米が昨秋から実施している半導体およびその製造設備、関連技術などの対中国輸出を規制する措置に、日本、オランダ両国にも同調するよう求めていることが明らかとなった。
中國をOnly Competitor(唯一の競争相手)と位置付ける米バイデン政権が昨年10月、「スーパーコンピューターや人工知能(AI)向け半導体の先端技術、製造装置を中国向けに開発・輸出する条件を厳しくする(注:実質は禁止に近い)規制を導入」したのに続いて、日本、オランダにもそれへの同調を求めて、1月27日に3国の高官がワシントンで協議した、というのである。(同28日『日経』夕刊、29日朝刊など)
米政府が半導体製品や技術の対中輸出に神経をとがらせるのは今に始まったことではない。すでにトランプ政権時代2019年、中国の国営IT企業「ZTE」に米政府がきびしい輸出制限措置を課し、同社が存亡の淵に立たされたところで、習近平・トランプ両首脳のホットライン交渉で救済されたり、また同年夏、大阪でのG7首脳会議の後の両首脳会談では中国の最大手IT企業「華為」(ファーウエイ)への措置が議題となったこともあった。
ただ、トランプ政権時代はIT企業の扱いも米中間の貿易不均衡の現れとして、同大統領の選挙戦略の一部であったために火花は各方面に散ったけれども、それほど深刻な問題とはならなかった。
しかし、バイデン政権では中國を「Only Competitor」と位置付けたことに現れているように、米の世界戦略の一部として「中国の台頭を抑える」が掲げられている以上、「同盟国」日本にその戦略の共有を求めてくることは予想されるところであった。
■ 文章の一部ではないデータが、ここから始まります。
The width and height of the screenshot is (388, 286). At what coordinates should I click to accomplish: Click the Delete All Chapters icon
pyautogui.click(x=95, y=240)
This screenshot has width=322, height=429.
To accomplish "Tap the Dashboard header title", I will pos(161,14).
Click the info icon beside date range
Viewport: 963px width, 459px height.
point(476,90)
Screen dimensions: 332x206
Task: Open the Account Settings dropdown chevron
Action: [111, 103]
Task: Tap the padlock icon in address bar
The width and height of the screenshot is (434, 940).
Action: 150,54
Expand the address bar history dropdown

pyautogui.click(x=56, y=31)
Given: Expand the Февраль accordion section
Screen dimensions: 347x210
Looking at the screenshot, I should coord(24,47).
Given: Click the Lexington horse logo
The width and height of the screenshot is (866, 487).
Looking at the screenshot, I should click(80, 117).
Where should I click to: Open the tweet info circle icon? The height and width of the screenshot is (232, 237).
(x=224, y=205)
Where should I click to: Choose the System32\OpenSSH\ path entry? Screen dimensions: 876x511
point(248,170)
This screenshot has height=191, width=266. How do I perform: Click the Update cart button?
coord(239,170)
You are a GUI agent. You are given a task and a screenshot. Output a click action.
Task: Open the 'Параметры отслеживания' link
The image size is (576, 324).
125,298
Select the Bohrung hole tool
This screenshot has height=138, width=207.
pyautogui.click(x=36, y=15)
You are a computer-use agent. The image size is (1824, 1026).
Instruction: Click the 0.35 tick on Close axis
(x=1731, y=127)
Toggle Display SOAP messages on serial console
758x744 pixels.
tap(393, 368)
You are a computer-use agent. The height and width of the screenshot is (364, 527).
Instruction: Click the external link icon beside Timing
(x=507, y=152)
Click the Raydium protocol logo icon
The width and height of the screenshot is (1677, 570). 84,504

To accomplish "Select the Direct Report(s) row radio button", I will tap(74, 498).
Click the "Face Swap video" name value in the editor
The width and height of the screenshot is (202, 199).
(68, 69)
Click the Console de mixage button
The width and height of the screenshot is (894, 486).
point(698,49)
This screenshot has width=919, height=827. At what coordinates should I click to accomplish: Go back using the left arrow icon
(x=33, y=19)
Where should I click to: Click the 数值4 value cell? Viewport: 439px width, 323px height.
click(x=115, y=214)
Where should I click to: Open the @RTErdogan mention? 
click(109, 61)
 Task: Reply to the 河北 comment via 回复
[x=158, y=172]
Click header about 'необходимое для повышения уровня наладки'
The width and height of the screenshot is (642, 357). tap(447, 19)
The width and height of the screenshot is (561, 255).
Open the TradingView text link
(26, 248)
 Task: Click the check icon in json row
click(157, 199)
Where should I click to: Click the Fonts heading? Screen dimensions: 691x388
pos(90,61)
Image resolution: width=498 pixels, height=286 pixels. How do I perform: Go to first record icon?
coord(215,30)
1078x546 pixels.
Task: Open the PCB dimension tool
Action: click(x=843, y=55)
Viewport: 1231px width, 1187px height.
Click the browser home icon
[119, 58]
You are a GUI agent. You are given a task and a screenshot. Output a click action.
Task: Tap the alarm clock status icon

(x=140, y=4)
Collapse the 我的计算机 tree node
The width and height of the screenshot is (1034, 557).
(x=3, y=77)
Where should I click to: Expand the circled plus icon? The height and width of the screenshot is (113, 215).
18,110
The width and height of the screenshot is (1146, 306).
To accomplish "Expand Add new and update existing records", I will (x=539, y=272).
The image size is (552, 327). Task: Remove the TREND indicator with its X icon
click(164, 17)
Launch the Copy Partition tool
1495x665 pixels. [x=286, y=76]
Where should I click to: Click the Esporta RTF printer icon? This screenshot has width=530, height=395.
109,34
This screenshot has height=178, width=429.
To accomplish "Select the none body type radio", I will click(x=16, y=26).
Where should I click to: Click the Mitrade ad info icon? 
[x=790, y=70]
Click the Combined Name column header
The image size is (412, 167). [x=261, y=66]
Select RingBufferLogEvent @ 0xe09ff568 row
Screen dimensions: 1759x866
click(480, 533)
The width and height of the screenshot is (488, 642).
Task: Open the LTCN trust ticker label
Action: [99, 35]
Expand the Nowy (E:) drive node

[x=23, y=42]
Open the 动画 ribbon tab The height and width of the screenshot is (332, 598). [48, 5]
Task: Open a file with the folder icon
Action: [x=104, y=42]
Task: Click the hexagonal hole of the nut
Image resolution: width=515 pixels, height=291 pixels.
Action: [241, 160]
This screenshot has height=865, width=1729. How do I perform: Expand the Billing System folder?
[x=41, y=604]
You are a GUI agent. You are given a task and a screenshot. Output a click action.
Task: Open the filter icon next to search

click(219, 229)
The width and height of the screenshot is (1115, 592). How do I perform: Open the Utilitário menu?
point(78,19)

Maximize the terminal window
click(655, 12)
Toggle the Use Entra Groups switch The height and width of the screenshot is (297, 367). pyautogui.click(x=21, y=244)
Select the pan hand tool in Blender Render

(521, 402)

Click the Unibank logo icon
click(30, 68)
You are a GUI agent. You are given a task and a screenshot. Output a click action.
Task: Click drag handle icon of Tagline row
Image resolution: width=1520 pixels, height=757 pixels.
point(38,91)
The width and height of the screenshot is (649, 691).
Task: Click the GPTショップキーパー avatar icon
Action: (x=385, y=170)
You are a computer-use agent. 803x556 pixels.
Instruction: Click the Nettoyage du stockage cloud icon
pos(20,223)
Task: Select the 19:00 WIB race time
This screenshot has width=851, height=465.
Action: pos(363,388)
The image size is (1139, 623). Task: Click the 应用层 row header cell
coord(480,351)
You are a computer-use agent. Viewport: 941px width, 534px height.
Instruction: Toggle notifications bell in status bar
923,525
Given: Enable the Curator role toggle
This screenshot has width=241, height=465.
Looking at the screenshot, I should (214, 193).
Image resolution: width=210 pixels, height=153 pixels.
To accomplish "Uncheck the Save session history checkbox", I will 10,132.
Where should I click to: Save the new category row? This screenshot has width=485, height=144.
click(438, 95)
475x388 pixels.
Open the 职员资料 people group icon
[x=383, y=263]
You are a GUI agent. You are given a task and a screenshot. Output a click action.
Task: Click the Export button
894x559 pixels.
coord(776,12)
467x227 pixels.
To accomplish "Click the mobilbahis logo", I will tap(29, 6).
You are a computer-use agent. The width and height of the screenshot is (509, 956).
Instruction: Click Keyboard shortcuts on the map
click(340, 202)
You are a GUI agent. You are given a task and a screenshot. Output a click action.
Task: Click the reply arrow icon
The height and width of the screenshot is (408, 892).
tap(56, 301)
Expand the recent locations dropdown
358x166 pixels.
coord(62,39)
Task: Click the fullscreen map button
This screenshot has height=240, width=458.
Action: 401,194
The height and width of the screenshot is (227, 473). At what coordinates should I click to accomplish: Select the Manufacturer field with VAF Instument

すでに1月13日のワシントンでの日米首脳会談でバイデン大統領から岸田首相には直接、この問題で要請が行われたとされ、続いて今回の高官協議となったわけで、米国家安全保障局のカービー戦略広報調整官は記者会見で次のようにのべた。
「サリバン大統領補佐官(国家安全保障担当)が(両国の高官と)数日間にわたり協議している。結果について話すことはできないが、適切な時期に報告できることになるだろう」。
報道によれば、たとえば半導体製造装置の分野では1位米、2位オランダ、3位日本の企業が競い合っているが、オランダ、日本の企業には米の技術に頼らない製品もあり、米だけの規制では中国に対して大きな効果が期待できないという事情もあって、両国の規制参加が望ましいという事態になったようである。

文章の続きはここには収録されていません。